## EXERCISE INSTRUCTIONS
The expected output is each line in the data below that includes the string "screenshot".

## DATA FOR THIS EXERCISE

------

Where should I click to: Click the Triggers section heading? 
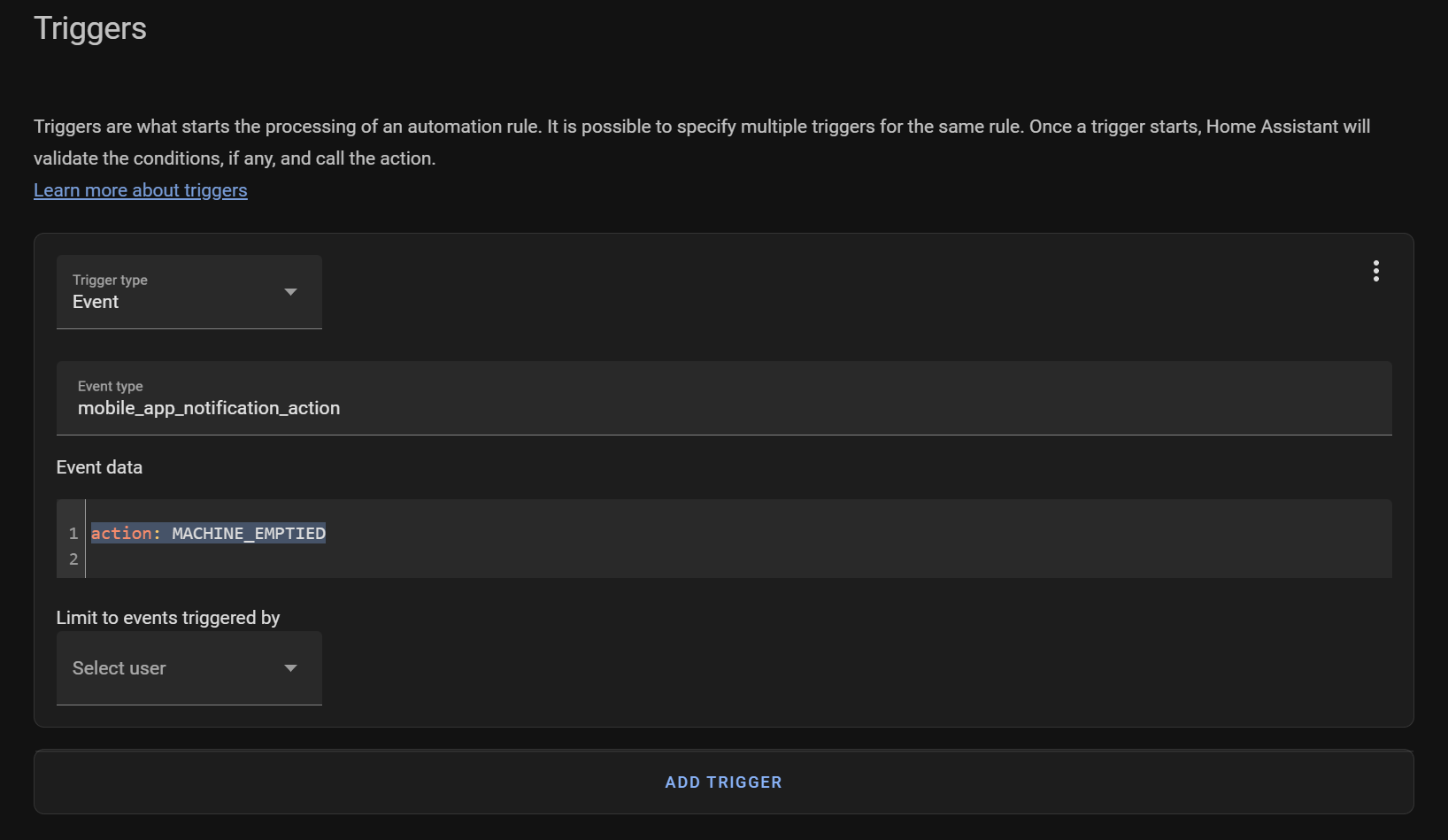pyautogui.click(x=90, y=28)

------

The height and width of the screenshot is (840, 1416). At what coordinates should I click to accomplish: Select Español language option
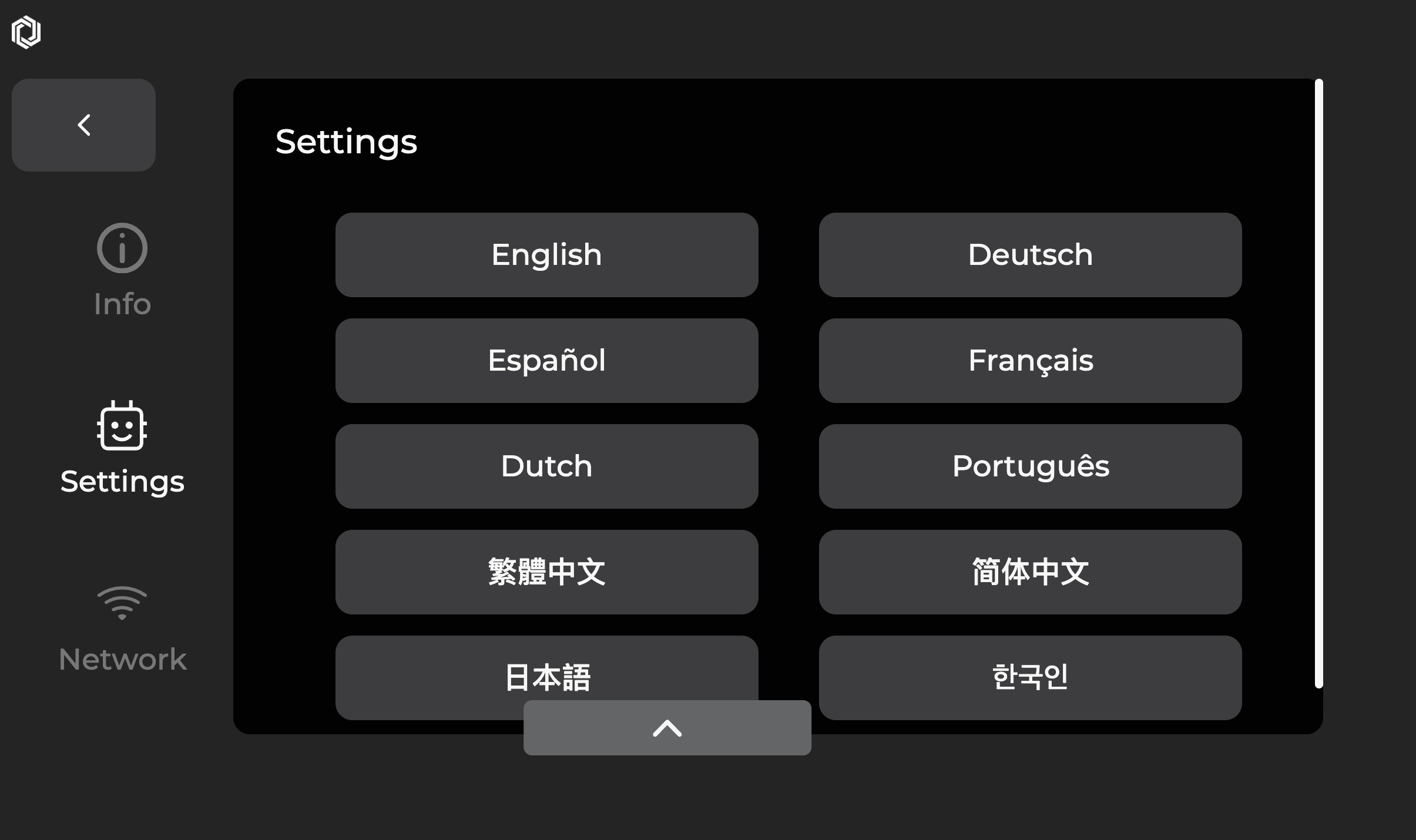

------

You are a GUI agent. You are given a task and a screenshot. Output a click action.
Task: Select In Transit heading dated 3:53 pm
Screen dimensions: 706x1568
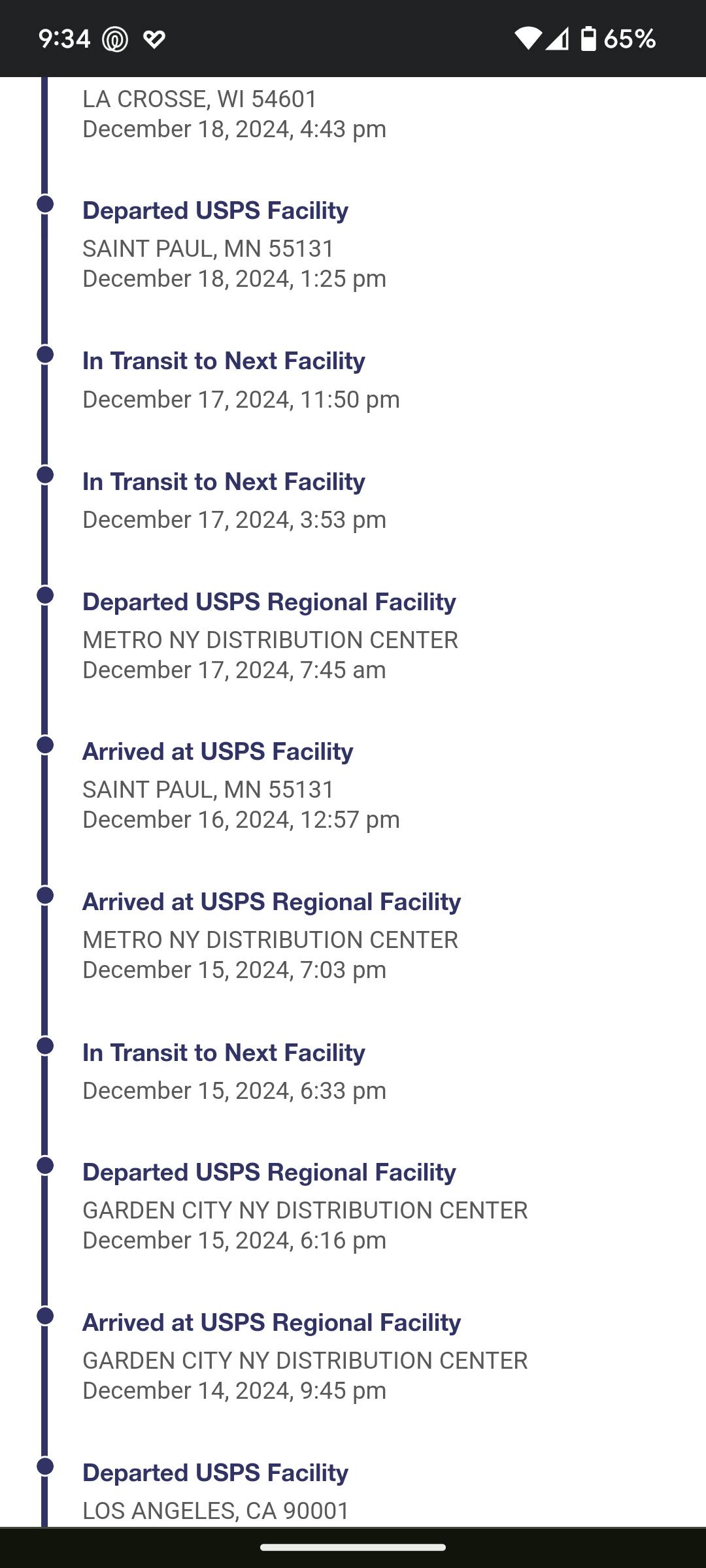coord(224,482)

------

## FINISHED EXERCISE
The height and width of the screenshot is (840, 1416). At what coordinates should I click to accomplish: Select Español language option
You are a GUI agent. You are given a task and a screenshot. Output a click action.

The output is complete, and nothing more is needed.